Photo By: Steven Stein

Photo By: Steven Stein

Photo By: Steven Stein

It is no secret that the newly implemented 5×5 schedule is the center of many scheduling conflicts and restrictions for the student body. 

The choice to enforce such a drastically different system has, in turn, forced some students to make difficult choices on activities they’re willing to sacrifice because there’s simply not enough room for a variety of classes. 

“I have mixed feelings about the 5×5,” junior Adriel Reza said. “I have more opportunities to get credits but I have fewer opportunities to do the things that are supposed to make high school fun.” 

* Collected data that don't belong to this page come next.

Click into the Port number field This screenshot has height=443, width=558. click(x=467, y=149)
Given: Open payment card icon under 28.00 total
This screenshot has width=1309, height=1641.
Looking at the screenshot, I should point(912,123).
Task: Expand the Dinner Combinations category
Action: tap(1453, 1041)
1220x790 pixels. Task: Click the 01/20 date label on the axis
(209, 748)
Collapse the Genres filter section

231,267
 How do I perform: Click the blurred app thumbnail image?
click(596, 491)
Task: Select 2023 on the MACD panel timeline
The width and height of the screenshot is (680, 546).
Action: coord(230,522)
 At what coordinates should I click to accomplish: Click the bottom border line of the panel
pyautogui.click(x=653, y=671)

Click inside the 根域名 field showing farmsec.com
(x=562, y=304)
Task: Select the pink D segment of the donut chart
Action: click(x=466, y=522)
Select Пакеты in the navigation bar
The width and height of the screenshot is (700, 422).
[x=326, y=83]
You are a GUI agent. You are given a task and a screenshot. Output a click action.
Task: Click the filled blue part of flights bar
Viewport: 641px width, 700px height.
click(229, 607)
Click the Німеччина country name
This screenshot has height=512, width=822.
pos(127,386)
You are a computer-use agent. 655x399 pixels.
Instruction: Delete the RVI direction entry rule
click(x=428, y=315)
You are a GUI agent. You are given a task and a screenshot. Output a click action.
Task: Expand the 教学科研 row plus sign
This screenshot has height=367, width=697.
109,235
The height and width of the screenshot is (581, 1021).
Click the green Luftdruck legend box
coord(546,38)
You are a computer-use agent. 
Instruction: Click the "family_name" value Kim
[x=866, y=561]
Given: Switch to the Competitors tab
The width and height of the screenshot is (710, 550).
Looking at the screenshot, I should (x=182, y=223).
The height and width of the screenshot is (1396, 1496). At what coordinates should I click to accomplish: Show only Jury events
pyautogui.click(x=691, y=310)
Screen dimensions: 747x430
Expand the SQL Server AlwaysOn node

Furthermore, due to the difference in class lengths throughout the day, some teachers are having to slow down lesson plans for the 90-minute classes to ensure they’re not moving too far ahead of those in the 75-minute classes. 

“It’s still early but I’m trying to anticipate it,” government teacher Mr. Aaron King said. “By the end of the week, that fourth-period class could be an hour and fifteen minutes ahead of first. I haven’t experienced those problems yet, but I feel like I could anticipate that.” 

In spite of conflicts, this new schedule could provide students with a more extensive amount of opportunities for credit.

“Students had seven opportunities times four years equaling 28 opportunities for credit,” Principal Jesus Hernandez says. “Now, these kids have 10 opportunities times four years equaling 40 opportunities for credit.” 

It is to be expected that the beginning of the school year students are adjusting to new schedules and sending course change requests. However, this doesn’t negate the fact that the new schedule has caused a tough adjustment for some. It can only be hoped that throughout the year, students and administration alike can work out issues together as the school works to adjust to the change in policy.